■ **AVAILABLE RECORDS**
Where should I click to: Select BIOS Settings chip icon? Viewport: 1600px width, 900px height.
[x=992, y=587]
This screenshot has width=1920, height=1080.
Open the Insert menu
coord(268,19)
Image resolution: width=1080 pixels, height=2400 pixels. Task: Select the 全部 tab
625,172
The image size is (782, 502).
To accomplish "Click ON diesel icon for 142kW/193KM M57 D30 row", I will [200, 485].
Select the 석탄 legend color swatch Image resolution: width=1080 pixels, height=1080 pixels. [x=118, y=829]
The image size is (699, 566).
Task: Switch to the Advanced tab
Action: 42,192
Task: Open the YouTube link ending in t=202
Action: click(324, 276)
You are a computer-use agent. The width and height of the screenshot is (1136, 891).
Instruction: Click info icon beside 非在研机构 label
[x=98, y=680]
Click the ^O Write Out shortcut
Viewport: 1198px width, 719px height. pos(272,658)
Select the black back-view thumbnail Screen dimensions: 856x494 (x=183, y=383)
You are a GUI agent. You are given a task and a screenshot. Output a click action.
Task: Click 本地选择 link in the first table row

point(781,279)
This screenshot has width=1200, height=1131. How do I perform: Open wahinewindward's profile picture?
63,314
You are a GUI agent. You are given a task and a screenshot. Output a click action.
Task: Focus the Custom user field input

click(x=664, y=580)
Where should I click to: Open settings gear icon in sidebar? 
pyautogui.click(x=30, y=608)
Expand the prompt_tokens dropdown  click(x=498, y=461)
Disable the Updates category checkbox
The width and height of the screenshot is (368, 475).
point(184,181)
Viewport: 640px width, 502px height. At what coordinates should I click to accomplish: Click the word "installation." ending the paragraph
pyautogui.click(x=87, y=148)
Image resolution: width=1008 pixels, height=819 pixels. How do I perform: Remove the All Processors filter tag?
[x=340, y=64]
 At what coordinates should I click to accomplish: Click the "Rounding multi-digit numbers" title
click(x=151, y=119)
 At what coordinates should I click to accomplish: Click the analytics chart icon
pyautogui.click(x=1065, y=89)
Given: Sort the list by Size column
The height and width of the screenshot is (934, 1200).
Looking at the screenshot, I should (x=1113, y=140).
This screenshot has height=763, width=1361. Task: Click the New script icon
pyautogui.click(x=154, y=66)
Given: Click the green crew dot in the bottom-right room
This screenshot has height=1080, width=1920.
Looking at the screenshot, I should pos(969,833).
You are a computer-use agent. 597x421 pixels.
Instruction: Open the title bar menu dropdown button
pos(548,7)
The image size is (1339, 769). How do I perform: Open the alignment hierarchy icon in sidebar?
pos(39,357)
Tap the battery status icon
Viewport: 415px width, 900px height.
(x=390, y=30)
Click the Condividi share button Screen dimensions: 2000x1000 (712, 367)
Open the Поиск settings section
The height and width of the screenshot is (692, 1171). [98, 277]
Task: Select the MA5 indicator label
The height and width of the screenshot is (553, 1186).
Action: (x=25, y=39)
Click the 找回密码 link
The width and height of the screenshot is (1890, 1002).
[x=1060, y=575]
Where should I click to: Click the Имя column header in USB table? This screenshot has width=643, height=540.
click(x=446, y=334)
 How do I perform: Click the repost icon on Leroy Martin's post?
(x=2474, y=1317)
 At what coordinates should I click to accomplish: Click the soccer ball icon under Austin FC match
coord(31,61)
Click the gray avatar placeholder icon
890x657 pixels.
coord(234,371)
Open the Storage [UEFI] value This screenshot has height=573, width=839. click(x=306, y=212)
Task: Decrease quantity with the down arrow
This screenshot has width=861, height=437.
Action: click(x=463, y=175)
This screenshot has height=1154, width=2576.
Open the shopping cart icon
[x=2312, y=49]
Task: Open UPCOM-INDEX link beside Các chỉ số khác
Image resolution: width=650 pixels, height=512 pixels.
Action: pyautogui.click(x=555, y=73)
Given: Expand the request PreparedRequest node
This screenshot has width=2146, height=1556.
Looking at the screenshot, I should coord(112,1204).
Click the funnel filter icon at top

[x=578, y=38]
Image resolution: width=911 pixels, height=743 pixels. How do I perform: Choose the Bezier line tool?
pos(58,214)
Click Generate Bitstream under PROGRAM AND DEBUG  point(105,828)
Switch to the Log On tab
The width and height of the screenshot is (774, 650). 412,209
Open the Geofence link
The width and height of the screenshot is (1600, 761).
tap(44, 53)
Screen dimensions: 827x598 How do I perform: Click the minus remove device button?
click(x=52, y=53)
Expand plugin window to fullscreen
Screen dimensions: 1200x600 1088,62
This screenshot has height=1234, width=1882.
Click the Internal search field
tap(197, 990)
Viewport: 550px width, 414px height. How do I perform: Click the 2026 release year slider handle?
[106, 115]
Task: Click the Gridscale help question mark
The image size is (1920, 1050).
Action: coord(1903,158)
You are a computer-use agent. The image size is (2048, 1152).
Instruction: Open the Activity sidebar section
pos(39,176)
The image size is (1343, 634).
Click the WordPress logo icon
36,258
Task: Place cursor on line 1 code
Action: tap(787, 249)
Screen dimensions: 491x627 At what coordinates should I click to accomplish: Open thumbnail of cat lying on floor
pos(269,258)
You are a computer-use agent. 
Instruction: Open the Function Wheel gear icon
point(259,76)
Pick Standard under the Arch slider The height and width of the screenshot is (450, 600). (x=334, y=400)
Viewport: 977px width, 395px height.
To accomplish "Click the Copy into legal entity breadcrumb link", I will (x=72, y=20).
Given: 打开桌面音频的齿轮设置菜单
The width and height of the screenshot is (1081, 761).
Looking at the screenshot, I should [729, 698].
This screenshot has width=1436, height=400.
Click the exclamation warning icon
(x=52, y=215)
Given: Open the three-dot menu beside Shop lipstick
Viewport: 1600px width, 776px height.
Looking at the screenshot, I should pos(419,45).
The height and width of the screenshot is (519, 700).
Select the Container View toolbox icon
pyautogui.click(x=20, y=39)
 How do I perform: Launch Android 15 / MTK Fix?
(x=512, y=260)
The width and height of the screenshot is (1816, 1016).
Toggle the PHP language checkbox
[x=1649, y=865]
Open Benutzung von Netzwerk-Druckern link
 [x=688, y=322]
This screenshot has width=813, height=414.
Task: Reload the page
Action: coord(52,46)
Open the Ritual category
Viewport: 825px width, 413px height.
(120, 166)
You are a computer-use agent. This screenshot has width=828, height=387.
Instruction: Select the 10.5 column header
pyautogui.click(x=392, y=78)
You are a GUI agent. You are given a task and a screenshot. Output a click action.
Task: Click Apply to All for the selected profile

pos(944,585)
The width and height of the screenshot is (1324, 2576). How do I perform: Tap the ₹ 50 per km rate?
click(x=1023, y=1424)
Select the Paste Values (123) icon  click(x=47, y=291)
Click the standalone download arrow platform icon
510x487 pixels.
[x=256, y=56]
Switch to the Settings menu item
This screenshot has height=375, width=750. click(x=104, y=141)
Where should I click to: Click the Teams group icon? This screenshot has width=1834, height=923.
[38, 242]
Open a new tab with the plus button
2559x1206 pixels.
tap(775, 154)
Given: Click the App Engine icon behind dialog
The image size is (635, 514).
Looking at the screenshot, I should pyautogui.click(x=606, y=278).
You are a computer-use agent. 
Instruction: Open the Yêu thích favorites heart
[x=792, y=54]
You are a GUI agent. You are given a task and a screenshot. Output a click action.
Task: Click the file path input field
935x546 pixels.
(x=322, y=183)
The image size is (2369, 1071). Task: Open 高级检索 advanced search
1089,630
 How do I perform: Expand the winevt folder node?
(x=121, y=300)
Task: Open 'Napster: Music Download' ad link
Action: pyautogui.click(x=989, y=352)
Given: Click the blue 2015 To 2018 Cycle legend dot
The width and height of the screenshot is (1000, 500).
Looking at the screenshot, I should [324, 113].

■ **WHAT IS BEING ASKED**
Rewrite the rows above, changing every "GUI agent" to "interface agent" and leaving everything else untouched.

■ **COMPLETED EXERCISE**
Where should I click to: Select BIOS Settings chip icon? Viewport: 1600px width, 900px height.
[x=992, y=587]
This screenshot has width=1920, height=1080.
Open the Insert menu
coord(268,19)
Image resolution: width=1080 pixels, height=2400 pixels. Task: Select the 全部 tab
625,172
The image size is (782, 502).
To accomplish "Click ON diesel icon for 142kW/193KM M57 D30 row", I will [200, 485].
Select the 석탄 legend color swatch Image resolution: width=1080 pixels, height=1080 pixels. [x=118, y=829]
The image size is (699, 566).
Task: Switch to the Advanced tab
Action: 42,192
Task: Open the YouTube link ending in t=202
Action: click(324, 276)
You are a computer-use agent. The width and height of the screenshot is (1136, 891).
Instruction: Click info icon beside 非在研机构 label
[x=98, y=680]
Click the ^O Write Out shortcut
Viewport: 1198px width, 719px height. pos(272,658)
Select the black back-view thumbnail Screen dimensions: 856x494 (x=183, y=383)
You are a interface agent. You are given a task and a screenshot. Output a click action.
Task: Click 本地选择 link in the first table row

point(781,279)
This screenshot has width=1200, height=1131. How do I perform: Open wahinewindward's profile picture?
63,314
You are a interface agent. You are given a task and a screenshot. Output a click action.
Task: Focus the Custom user field input

click(x=664, y=580)
Where should I click to: Open settings gear icon in sidebar? 
pyautogui.click(x=30, y=608)
Expand the prompt_tokens dropdown  click(x=498, y=461)
Disable the Updates category checkbox
The width and height of the screenshot is (368, 475).
point(184,181)
Viewport: 640px width, 502px height. At what coordinates should I click to accomplish: Click the word "installation." ending the paragraph
pyautogui.click(x=87, y=148)
Image resolution: width=1008 pixels, height=819 pixels. How do I perform: Remove the All Processors filter tag?
[x=340, y=64]
 At what coordinates should I click to accomplish: Click the "Rounding multi-digit numbers" title
click(x=151, y=119)
 At what coordinates should I click to accomplish: Click the analytics chart icon
pyautogui.click(x=1065, y=89)
Given: Sort the list by Size column
The height and width of the screenshot is (934, 1200).
Looking at the screenshot, I should (x=1113, y=140).
This screenshot has height=763, width=1361. Task: Click the New script icon
pyautogui.click(x=154, y=66)
Given: Click the green crew dot in the bottom-right room
This screenshot has height=1080, width=1920.
Looking at the screenshot, I should pos(969,833).
You are a computer-use agent. 597x421 pixels.
Instruction: Open the title bar menu dropdown button
pos(548,7)
The image size is (1339, 769). How do I perform: Open the alignment hierarchy icon in sidebar?
pos(39,357)
Tap the battery status icon
Viewport: 415px width, 900px height.
(x=390, y=30)
Click the Condividi share button Screen dimensions: 2000x1000 (712, 367)
Open the Поиск settings section
The height and width of the screenshot is (692, 1171). [98, 277]
Task: Select the MA5 indicator label
The height and width of the screenshot is (553, 1186).
Action: (x=25, y=39)
Click the 找回密码 link
The width and height of the screenshot is (1890, 1002).
[x=1060, y=575]
Where should I click to: Click the Имя column header in USB table? This screenshot has width=643, height=540.
click(x=446, y=334)
 How do I perform: Click the repost icon on Leroy Martin's post?
(x=2474, y=1317)
 At what coordinates should I click to accomplish: Click the soccer ball icon under Austin FC match
coord(31,61)
Click the gray avatar placeholder icon
890x657 pixels.
coord(234,371)
Open the Storage [UEFI] value This screenshot has height=573, width=839. click(x=306, y=212)
Task: Decrease quantity with the down arrow
This screenshot has width=861, height=437.
Action: click(x=463, y=175)
This screenshot has height=1154, width=2576.
Open the shopping cart icon
[x=2312, y=49]
Task: Open UPCOM-INDEX link beside Các chỉ số khác
Image resolution: width=650 pixels, height=512 pixels.
Action: pyautogui.click(x=555, y=73)
Given: Expand the request PreparedRequest node
This screenshot has width=2146, height=1556.
Looking at the screenshot, I should coord(112,1204).
Click the funnel filter icon at top

[x=578, y=38]
Image resolution: width=911 pixels, height=743 pixels. How do I perform: Choose the Bezier line tool?
pos(58,214)
Click Generate Bitstream under PROGRAM AND DEBUG  point(105,828)
Switch to the Log On tab
The width and height of the screenshot is (774, 650). 412,209
Open the Geofence link
The width and height of the screenshot is (1600, 761).
tap(44, 53)
Screen dimensions: 827x598 How do I perform: Click the minus remove device button?
click(x=52, y=53)
Expand plugin window to fullscreen
Screen dimensions: 1200x600 1088,62
This screenshot has height=1234, width=1882.
Click the Internal search field
tap(197, 990)
Viewport: 550px width, 414px height. How do I perform: Click the 2026 release year slider handle?
[106, 115]
Task: Click the Gridscale help question mark
The image size is (1920, 1050).
Action: coord(1903,158)
You are a computer-use agent. The image size is (2048, 1152).
Instruction: Open the Activity sidebar section
pos(39,176)
The image size is (1343, 634).
Click the WordPress logo icon
36,258
Task: Place cursor on line 1 code
Action: tap(787, 249)
Screen dimensions: 491x627 At what coordinates should I click to accomplish: Open thumbnail of cat lying on floor
pos(269,258)
You are a computer-use agent. 
Instruction: Open the Function Wheel gear icon
point(259,76)
Pick Standard under the Arch slider The height and width of the screenshot is (450, 600). (x=334, y=400)
Viewport: 977px width, 395px height.
To accomplish "Click the Copy into legal entity breadcrumb link", I will (x=72, y=20).
Given: 打开桌面音频的齿轮设置菜单
The width and height of the screenshot is (1081, 761).
Looking at the screenshot, I should [729, 698].
This screenshot has width=1436, height=400.
Click the exclamation warning icon
(x=52, y=215)
Given: Open the three-dot menu beside Shop lipstick
Viewport: 1600px width, 776px height.
Looking at the screenshot, I should pos(419,45).
The height and width of the screenshot is (519, 700).
Select the Container View toolbox icon
pyautogui.click(x=20, y=39)
 How do I perform: Launch Android 15 / MTK Fix?
(x=512, y=260)
The width and height of the screenshot is (1816, 1016).
Toggle the PHP language checkbox
[x=1649, y=865]
Open Benutzung von Netzwerk-Druckern link
 [x=688, y=322]
This screenshot has width=813, height=414.
Task: Reload the page
Action: coord(52,46)
Open the Ritual category
Viewport: 825px width, 413px height.
(120, 166)
You are a computer-use agent. This screenshot has width=828, height=387.
Instruction: Select the 10.5 column header
pyautogui.click(x=392, y=78)
You are a interface agent. You are given a task and a screenshot. Output a click action.
Task: Click Apply to All for the selected profile

pos(944,585)
The width and height of the screenshot is (1324, 2576). How do I perform: Tap the ₹ 50 per km rate?
click(x=1023, y=1424)
Select the Paste Values (123) icon  click(x=47, y=291)
Click the standalone download arrow platform icon
510x487 pixels.
[x=256, y=56]
Switch to the Settings menu item
This screenshot has height=375, width=750. click(x=104, y=141)
Where should I click to: Click the Teams group icon? This screenshot has width=1834, height=923.
[38, 242]
Open a new tab with the plus button
2559x1206 pixels.
tap(775, 154)
Given: Click the App Engine icon behind dialog
The image size is (635, 514).
Looking at the screenshot, I should pyautogui.click(x=606, y=278).
You are a computer-use agent. 
Instruction: Open the Yêu thích favorites heart
[x=792, y=54]
You are a interface agent. You are given a task and a screenshot. Output a click action.
Task: Click the file path input field
935x546 pixels.
(x=322, y=183)
The image size is (2369, 1071). Task: Open 高级检索 advanced search
1089,630
 How do I perform: Expand the winevt folder node?
(x=121, y=300)
Task: Open 'Napster: Music Download' ad link
Action: pyautogui.click(x=989, y=352)
Given: Click the blue 2015 To 2018 Cycle legend dot
The width and height of the screenshot is (1000, 500).
Looking at the screenshot, I should [324, 113].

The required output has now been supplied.